Tuncer Erdem’in önceki kitaplarında olduğu gibi yine parçalı bir yapısı var “Uzak Kış, Kayıp Güz”ün ama arka planında şu hikâye yer alıyor: Kitabın ismine atıfla söylersek, yıllar önce izini kaybettiği Güz’ü bulmak üzere yola çıkan anlatıcımızın uzaktaki Kış’a yazdığı mektupları okuyoruz. “Her şeyi bir yana bırakıp sana sadece yazlık evlerin verandalarında unutulan sandalyeleri mi yazsam diyorum. Dünyanın yol işaretlerinin, büyüleyici köşelerinin, keder dolu sığınaklarının ve kaprisli şehir rüzgârlarının etkisiyle oradan oraya savruluyorum.
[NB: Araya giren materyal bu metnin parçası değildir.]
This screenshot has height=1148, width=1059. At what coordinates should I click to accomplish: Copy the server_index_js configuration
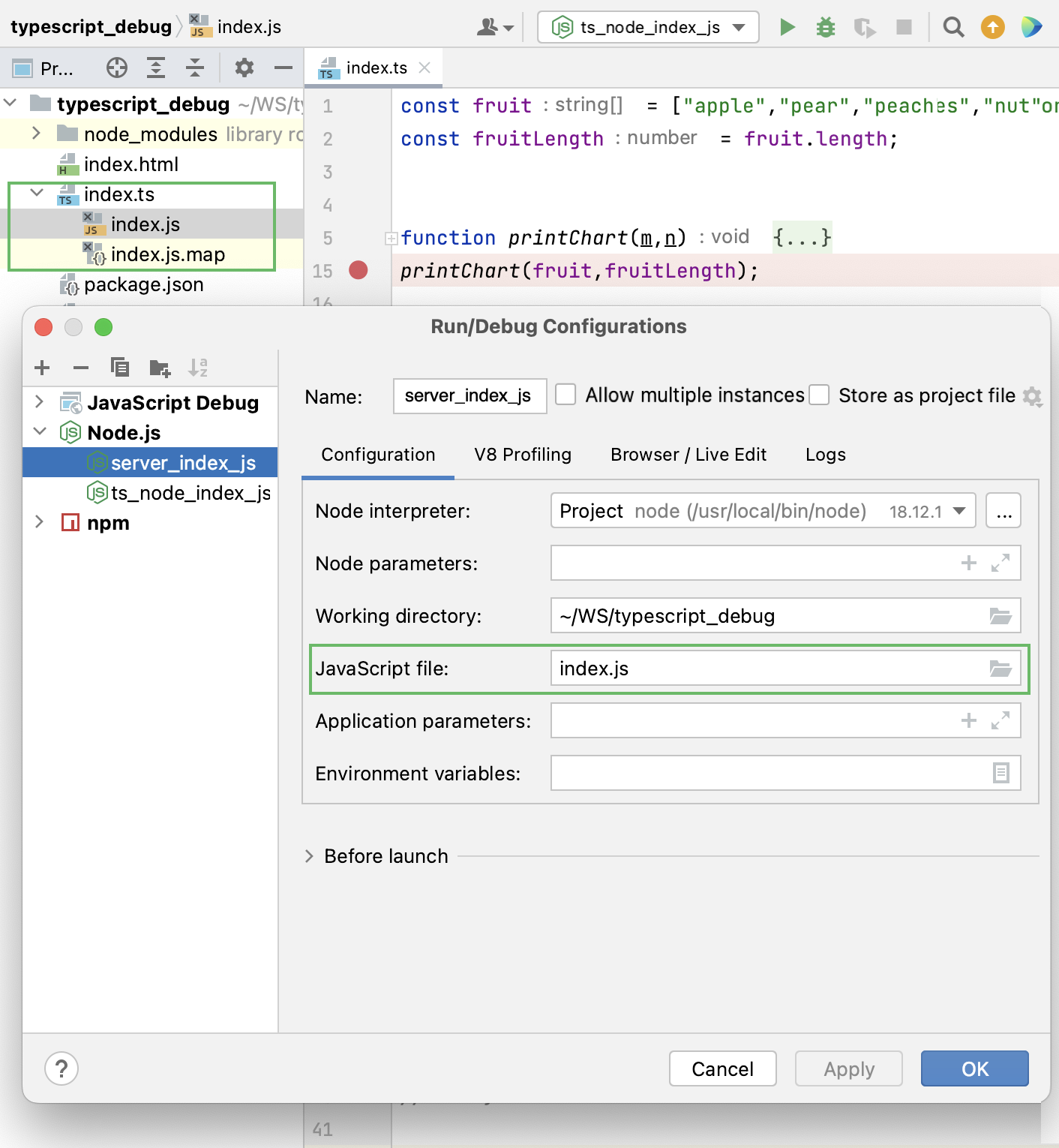coord(119,368)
Sana ulaşabilecek miyim, Güz’e kavuşabilecek miyim, bilmiyorum.”

Hemen her “yol roma­nı”nda olduğu gibi, bir süre sonra yola çıkış amacı silikleşiyor ve aşılan yollar amacın kendisine dönüşüyor “Uzak Kış, Kayıp Güz”de de; tabii ki Tuncer Erdem’in olmazsa olmalarıyla. Varış yeri bilinmeyen bir yolculuk… Issız bozkırlarda, tenha yollarda, sahil kasabalarında, yeryüzünün kederli, puslu köşelerinde, “buruk çayların, kuru tostların, lüzumsuz hediyeliklerin, kötü şekerlemelerin satıldığı dinlenme tesislerinde”; doğanın görünmez güçleriyle, kedilerle, ama daha çok köpeklerle ve baykuşlarla birlikte yapılan bir yolculuk… Yine kitaptaki ifadelerle bir araya getirerek söylersek, “dünyayı uzun uzun gözlemleyen birinin elinden çıkmış” bir metin bu; “yeryüzünü keşfe çıkanların, uzun yollar kat edenlerin, keşfedilmemiş koyaklarda konaklayanların, yosun döşeklerine, midye yataklarına baş koyanların izlenimleri”…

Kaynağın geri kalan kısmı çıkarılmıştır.